Nada más cruzar la puerta, vi a Marina trotando por el vestíbulo de recepción hacia un pasillo que no respondía ningún interrogante. Dije su nombre con voz suficiente, se volvió hacía mí, me miró con sorpresa y me hizo un gesto que interpreté, a la vez, como una declaración de imposibilidad de verme y una promesa de regresar pronto. Todo eso saqué de un solo gesto de la mano derecha. Así de listo es uno.

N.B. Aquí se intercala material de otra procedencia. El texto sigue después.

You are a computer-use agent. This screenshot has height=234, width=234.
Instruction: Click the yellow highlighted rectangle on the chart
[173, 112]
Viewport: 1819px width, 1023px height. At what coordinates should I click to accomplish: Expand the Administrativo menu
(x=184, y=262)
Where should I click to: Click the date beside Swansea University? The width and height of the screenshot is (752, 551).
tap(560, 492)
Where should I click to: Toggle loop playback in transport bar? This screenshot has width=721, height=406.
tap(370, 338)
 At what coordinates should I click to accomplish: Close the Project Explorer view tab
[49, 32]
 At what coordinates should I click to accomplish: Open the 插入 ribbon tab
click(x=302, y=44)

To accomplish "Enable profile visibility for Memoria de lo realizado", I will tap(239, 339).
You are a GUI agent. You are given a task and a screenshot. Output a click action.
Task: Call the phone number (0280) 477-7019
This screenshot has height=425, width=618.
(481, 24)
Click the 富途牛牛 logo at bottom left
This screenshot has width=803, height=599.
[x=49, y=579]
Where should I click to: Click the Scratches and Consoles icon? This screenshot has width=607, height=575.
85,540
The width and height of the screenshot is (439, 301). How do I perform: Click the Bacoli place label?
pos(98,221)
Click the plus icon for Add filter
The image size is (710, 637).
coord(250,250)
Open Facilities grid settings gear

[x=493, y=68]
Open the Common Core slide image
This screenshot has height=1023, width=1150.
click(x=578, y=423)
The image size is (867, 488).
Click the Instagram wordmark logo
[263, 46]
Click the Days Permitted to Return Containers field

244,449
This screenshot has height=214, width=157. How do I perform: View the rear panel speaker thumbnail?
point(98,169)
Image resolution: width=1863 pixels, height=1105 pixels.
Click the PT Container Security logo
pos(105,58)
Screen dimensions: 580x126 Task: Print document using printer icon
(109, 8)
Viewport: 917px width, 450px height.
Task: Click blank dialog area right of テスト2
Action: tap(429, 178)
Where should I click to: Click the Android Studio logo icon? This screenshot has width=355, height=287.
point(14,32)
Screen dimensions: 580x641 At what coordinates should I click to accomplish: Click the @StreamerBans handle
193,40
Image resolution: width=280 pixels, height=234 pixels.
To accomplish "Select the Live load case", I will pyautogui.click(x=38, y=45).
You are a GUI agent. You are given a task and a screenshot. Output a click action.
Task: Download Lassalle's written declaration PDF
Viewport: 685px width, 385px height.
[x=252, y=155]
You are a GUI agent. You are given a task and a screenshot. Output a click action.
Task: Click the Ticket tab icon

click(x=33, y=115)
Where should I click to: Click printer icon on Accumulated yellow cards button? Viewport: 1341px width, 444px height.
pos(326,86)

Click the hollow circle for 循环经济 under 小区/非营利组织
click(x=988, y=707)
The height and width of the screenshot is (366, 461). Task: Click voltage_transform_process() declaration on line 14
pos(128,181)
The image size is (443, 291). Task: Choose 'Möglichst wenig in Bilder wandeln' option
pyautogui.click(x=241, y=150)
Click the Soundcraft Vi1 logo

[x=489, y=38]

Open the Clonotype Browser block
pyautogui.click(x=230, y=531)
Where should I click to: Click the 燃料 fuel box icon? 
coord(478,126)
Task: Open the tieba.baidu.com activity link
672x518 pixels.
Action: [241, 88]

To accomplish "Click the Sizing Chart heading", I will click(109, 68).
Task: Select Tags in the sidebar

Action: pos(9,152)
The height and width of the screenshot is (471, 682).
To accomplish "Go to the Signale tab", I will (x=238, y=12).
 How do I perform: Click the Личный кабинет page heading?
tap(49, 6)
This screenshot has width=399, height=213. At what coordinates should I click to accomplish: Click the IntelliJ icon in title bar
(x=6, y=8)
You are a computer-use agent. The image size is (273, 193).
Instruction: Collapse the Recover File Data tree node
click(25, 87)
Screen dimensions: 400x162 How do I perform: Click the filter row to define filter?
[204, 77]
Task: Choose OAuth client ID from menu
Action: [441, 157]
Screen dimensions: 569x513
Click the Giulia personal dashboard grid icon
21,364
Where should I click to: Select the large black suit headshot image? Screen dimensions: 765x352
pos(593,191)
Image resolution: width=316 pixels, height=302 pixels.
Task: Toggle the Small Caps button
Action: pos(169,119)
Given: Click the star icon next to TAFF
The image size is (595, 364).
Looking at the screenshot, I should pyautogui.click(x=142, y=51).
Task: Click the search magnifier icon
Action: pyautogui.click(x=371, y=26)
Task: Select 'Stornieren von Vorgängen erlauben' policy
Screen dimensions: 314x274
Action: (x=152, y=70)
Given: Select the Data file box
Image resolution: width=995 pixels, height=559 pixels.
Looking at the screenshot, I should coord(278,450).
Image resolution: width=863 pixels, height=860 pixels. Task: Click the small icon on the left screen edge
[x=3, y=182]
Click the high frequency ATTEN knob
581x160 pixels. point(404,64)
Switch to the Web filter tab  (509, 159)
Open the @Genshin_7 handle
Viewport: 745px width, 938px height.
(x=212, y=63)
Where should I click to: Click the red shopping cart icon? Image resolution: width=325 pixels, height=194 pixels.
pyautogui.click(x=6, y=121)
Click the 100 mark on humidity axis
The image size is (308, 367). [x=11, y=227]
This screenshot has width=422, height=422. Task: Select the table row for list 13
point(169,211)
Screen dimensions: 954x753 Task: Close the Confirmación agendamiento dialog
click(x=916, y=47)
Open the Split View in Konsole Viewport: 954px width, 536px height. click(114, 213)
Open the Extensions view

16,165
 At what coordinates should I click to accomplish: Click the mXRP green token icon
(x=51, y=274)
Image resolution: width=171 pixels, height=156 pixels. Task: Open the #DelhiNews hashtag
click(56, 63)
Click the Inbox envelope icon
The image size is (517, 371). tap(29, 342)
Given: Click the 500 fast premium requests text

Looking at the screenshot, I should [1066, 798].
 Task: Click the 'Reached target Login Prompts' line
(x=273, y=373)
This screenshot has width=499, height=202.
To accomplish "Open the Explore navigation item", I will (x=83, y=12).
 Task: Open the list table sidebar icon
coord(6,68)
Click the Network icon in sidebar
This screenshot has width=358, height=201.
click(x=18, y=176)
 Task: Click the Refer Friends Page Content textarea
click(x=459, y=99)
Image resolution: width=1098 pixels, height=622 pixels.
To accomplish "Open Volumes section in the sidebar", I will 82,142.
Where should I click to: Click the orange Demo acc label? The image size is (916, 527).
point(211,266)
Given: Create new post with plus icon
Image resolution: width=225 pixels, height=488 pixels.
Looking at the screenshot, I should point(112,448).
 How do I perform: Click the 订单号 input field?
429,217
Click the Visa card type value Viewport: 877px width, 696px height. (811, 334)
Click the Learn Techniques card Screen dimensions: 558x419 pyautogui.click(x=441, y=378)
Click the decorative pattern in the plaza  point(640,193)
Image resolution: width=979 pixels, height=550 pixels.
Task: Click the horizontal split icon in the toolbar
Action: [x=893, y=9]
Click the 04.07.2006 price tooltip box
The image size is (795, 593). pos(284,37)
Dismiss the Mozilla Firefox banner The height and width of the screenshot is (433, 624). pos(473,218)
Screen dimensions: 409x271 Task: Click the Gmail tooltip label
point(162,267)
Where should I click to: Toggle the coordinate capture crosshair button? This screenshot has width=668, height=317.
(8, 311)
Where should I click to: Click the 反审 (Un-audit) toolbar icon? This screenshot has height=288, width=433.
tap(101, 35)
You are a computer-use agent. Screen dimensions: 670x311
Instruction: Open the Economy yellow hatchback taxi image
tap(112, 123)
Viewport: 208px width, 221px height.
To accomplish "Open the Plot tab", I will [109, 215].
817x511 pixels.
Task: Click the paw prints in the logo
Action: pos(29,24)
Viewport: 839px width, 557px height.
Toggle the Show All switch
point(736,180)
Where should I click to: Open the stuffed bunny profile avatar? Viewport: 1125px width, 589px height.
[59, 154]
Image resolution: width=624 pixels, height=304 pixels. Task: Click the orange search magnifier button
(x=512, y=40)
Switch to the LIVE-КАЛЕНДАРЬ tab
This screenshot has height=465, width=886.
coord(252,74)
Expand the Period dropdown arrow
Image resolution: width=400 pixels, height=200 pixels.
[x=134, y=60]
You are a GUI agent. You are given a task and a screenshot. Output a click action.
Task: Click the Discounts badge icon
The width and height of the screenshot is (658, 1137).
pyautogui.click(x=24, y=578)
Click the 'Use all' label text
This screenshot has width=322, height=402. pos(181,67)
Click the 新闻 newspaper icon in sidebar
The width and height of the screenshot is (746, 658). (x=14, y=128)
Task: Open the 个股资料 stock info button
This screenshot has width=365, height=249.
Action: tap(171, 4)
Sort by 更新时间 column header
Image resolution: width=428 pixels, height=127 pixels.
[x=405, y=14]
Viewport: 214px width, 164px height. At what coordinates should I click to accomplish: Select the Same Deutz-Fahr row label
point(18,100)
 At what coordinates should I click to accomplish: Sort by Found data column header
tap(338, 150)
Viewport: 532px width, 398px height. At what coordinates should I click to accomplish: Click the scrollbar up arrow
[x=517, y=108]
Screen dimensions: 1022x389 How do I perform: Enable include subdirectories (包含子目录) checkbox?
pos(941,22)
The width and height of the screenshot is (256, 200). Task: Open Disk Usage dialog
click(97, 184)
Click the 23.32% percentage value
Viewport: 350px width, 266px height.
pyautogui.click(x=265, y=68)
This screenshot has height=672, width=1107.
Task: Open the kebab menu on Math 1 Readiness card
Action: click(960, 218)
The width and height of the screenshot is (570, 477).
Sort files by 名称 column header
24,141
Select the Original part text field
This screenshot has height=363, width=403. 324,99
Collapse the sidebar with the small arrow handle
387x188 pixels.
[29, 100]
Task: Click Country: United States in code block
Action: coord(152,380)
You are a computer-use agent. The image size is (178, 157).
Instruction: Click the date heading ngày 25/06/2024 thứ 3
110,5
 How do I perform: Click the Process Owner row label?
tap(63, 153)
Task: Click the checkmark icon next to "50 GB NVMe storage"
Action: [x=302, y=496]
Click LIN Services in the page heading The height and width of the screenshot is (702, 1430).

Efectivamente, volvió tres o cuatro minutos después. A la vez que besaba mis labios, me explicó que tenía mucho trabajo. Sin darle tiempo a decir nada más, un hombre vestido con una bata blanca dotada de un bordado azul en el pecho que le identificaba como el doctor Zarco, le abordó por la espalda y le dijo al oído que el niño había fallecido. Esa frase hizo caer sobre mí todo el frío del que había conseguido huir en toda mi existencia anterior, a pesar de que aún faltaban unas horas para que me enterara de que ese médico estaba hablando de Édgar y de que había muerto en la explosión de la cocina de gas de su casa y a pesar de que aún faltaban unos días para que un perito reflejara en un informe que el estallido se debió a un fallo en la instalación cuya resolución hubiera costado unas pocas decenas de euros. Todavía estuve unas semanas más en Santiago Atitlán. Pensé en darle a sus padres los cuentos que escribí como una especie de homenaje pero, cuando me dirigía a hacerlo, se me cayó la cara de vergüenza. Todavía hoy escribo de vez en cuando, pero nunca más he vuelto a tomar parte en un premio literario.